BUFFALO, N.Y. — When picturing the creation of a black hole, one might visualize a massive star collapsing under its own gravity. However, the tumultuous backdrop of the early universe allowed for the formation of much smaller black holes—primordial black holes (PBHs)—which may have emerged long before stars began to form. These enigmatic entities have been theorized for decades and are thought to potentially account for dark matter, the elusive substance that constitutes roughly 85% of the universe's mass.

Despite extensive hypotheses, no primordial black holes have been directly observed to date. A recent groundbreaking study led by the University at Buffalo encourages researchers to broaden their search strategies, positing that evidence of PBHs might be concealed within both vast cosmic structures and everyday objects on Earth.

The research, published in the December issue of Physics of the Dark Universe, explores the possibility that a primordial black hole trapped within a rocky body in space might consume its liquid core, resulting in a hollow structure. Additionally, it suggests that more agile PBHs could leave behind minute, detectable tunnels when passing through solid materials, including those right beneath our feet.

Co-author Dejan Stojkovic, a physicist at the University at Buffalo, emphasizes the importance of innovative approaches. "The chances of finding these signatures are small, but the resources required for the search are minimal. The potential reward—finding definitive proof of primordial black holes—could revolutionize our understanding of the universe. "

The researchers calculated the maximum size of a hollow object that could support itself without collapsing, concluding it must not exceed one-tenth the radius of Earth.
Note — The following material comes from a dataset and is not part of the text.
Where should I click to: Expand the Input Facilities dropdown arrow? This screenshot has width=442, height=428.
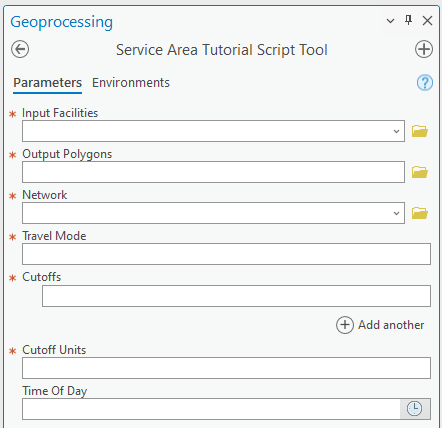396,131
This implies that if such hollow formations do exist, they are more likely to manifest as minor celestial bodies than as full-fledged planets.

The study delves into how PBHs might interact with various materials on Earth. For example, if a primordial black hole with a mass of 10^22 grams traversed a solid object, it could leave behind a tunnel barely 0.1 microns wide—a distortion undetectable by casual observation.

Stojkovic points out that while the odds of a PBH passing through any given object are extremely low—calculated as just 0.000001 for a billion-year-old rock—searching for signs of these passages in ancient materials could yield surprising insights.

Yet, concerns about safety are laid to rest. Even if a primordial black hole were to come into contact with a human, Stojkovic assures, the encounter would not be catastrophic. "The key factor is the PBH's velocity. If it travels faster than the speed of sound in a medium, it would essentially leave a hole without causing significant damage, similar to a bullet passing through glass. "

Amidst this intriguing pursuit, the scientific community recognizes a critical gap in theoretical frameworks. Stojkovic highlights a need for fresh perspectives, as conventional models of physics—including quantum mechanics and general relativity—have remained largely unsolved for over a century. He reflects, "Even the brightest minds have struggled with these questions for decades. We must explore novel frameworks to unlock these cosmic mysteries. "

As the quest for primordial black holes continues, the hunt might take scientists from the far reaches of space into our backyards and beyond, challenging our understanding of the universe we inhabit. Will we be the ones to finally fathom the depths of dark matter and discover the lurking shadows of primordial black holes? The search is on!